Everyone is not online. Millions of lower income and minority Americans are still offline completely, while others can afford only dial-up connections or wireless smartphones, Susan P. Crawford wrote in a 2011 New York Times commentary, “The New Digital Divide.”
The “haves” are highly wired. Studies found that 59 percent of American adults with incomes above $75,000 had a smartphone, and more than 90 percent of people at that income level had wired high-speed Internet access at home.
The “have nots” rely on over-burdened library computers for access — which is critical considering how many employers only accept online applications these day.
And while the “haves” are highly wired, it’s a safe bet their households are also full of books, and parents with education beyond high school.
So when it comes to education, we have to be careful not to throw out the baby with the bathwater just because we’ve convinced ourselves that “everyone is online.” One group that understands the digital divide is the Kiwanis Club and its national Dictionary Project (dictionaryproject.org) that puts paperback dictionaries in the hands of third graders. Herald writer Noah Haglund reported last week on the Silver Lake Kiwanis club’s participation in the project for the last seven years. The program reaches 17 elementary schools in the Everett School District as well as nine area private schools.
The dictionaries include the U.S. Constitution, biographies of the presidents, information about the Solar System and other essential knowledge. (As Linda Tyrrell, a literacy curriculum specialist for the Everett School District said: “Getting books into the hands of students is always a good thing.”)

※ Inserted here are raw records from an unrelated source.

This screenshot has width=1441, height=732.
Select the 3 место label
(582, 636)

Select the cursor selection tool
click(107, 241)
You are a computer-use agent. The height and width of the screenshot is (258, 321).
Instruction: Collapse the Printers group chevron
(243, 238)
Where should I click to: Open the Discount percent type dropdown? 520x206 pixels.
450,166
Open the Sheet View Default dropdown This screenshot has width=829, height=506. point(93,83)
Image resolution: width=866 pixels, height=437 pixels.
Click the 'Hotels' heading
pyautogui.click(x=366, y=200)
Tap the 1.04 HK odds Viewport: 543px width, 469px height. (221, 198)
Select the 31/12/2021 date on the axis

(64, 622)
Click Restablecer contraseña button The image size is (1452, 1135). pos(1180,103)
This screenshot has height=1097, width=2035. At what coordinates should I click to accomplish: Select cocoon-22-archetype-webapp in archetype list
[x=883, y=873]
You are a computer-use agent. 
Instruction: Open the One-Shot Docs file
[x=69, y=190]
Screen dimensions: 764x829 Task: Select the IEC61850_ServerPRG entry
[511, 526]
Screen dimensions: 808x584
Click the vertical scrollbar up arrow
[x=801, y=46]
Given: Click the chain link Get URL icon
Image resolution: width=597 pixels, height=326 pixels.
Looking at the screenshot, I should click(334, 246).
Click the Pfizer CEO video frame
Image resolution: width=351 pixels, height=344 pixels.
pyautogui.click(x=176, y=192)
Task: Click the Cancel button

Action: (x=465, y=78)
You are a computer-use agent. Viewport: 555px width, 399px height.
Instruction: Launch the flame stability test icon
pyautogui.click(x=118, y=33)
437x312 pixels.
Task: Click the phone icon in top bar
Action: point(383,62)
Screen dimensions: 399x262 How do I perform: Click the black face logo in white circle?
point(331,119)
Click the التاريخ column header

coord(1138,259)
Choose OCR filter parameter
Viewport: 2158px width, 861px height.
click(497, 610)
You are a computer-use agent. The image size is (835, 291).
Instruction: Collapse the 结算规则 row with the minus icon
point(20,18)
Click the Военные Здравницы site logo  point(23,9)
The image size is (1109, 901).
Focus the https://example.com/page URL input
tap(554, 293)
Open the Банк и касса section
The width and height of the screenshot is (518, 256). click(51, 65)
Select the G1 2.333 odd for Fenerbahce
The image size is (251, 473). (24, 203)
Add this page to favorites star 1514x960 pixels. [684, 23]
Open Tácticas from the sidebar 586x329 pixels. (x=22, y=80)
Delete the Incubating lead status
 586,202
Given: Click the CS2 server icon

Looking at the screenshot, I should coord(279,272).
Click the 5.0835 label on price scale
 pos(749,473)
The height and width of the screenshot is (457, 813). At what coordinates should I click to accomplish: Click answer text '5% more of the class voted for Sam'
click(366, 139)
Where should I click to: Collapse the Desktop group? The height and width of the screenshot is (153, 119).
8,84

Among the advantages of a paper dictionary over an online one is the simple ability to randomly flip through the pages and find a word that one might not ever otherwise stumble upon.
And there’s this compelling testimony from Beth of Gray Court, S.C., who wrote to Dictionary Project organizers:
“Thank you for the dictionary. I love it! It’s cool. I can use it wherever I want at home. It doesn’t slow me down like a computer…” (Emphasis ours.)
Mixing the best of old and new school practices offers the best way to level the educational field.